- SELECTED PASSAGE:

########

The concept of ‘willingness to pay’ (WTP) has been particularly influential in the study of environmental policy, because of its importance for long-term investments (Guagnano et al. 1994; Carlsson and Martinsson 2001). For citizens, the question is whether they are prepared to accept increased costs in the short-term, or immediately, in exchange for benefits that may materialize much later. Depending on just how distant the policy goal is, some people might only carry the costs without ever being able to enjoy the benefits.

We operationalized this attribute with three levels of costs. Firstly, ‘no increased taxes or payments’ describes an ideal situation where no apparent costs are revealed and provides a baseline for comparison with the other two elements, which involve either ‘a small tax increase’ or ‘a significant tax increase’ to assess the impact of costs.Footnote 2

The fifth attribute is outcome certainty, which is closely associated with WTP (Wielgus et al. 2009). Uncertainty is a central feature in human decision-making, and it is widely considered a plausible explanation as to why people are predisposed towards status quo choices (Samuelson and Zeckhauser 1988). The future is almost by definition less certain, and uncertainty only increases with time. Consequently, the impact of uncertainty on policy outcomes has been studied in different policy areas (Rolfe and Windle 2015: 126). Assessing outcome uncertainty involves risk evaluation (Burghart et al. 2007) and introducing uncertainty in experimental settings also makes the experiment more realistic for participants (Roberts et al. 2008). Jacobs and Matthews (2012, 2017) have repeatedly found outcome uncertainty to be the primary driver of citizen short-sightedness, rather than genuine impatience. They associate this uncertainty with citizens’ lack of trust in the ability of political actors to deliver policy goals.

########

- TASKS TO COMPLETE:
**a.** Repeat the part of the passage on willingness to pay that opens with the words containing "The concept of" and closes with "enjoy the benefits.".
**b.** Please condense the paragraph of the passage on willingness to pay that begins "The fifth attribute is outcome certainty" into a short list, keeping its main facts.
**c.** Carry the passage on willingness to pay forward from its final sentence.
The material that comes next has no connection to the passage on willingness to pay.

- STORED DATA:
########

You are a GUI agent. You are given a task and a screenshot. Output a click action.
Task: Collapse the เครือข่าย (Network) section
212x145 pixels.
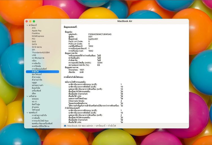point(27,96)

########

- EXPECTED OUTPUTS:
**a.**
The concept of ‘willingness to pay’ (WTP) has been particularly influential in the study of environmental policy, because of its importance for long-term investments (Guagnano et al. 1994; Carlsson and Martinsson 2001). For citizens, the question is whether they are prepared to accept increased costs in the short-term, or immediately, in exchange for benefits that may materialize much later. Depending on just how distant the policy goal is, some people might only carry the costs without ever being able to enjoy the benefits.

**b.**
- Outcome certainty, the fifth attribute, is closely tied to willingness to pay.
- Uncertainty is central to human decision-making and is widely seen as a plausible reason people lean toward status quo choices.
- The future is less certain by definition, and uncertainty grows with time, so its effect on policy outcomes has been studied in various policy areas.
- Assessing outcome uncertainty involves risk evaluation, and adding uncertainty to experiments makes them more realistic for participants.
- Jacobs and Matthews repeatedly found outcome uncertainty, not genuine impatience, to be the main driver of citizen short-sightedness. They link it to citizens' lack of trust that political actors can deliver policy goals.

**c.**
The sixth attribute concerns perceived benefits, which has been identified as a key determinant of policy attitudes in the literature on public acceptance of energy policy (Sütterlin and Siegrist 2017; Visschers and Siegrist 2014), food policy (Costa-Font et al. 2008) and ICT policy Verdegem and Pascal (2009). Assessing it simultaneously with outcome certainty, citizens evaluate expected benefits through a risk calculus, which significantly affects their attitudes towards the proposed new policies (e.g. Visschers and Siegrist 2014).

The extant literature has focused on public acceptance of fundamental changes brought about by technological advances, such as the introduction of solar energy or genetically manipulated nutrition. This is also relevant in terms of the temporal dimension of policy attitudes, since temporally distant policy proposals often entail major changes in people’s daily lives. Therefore, support for policies for the long-term in particular could be affected by how significant the expected benefits are. We measure the impact of perceived benefits by presenting three alternatives for the expected impact on current living conditions: (1) no significant improvements; (2) slight improvements or (3) significant improvements.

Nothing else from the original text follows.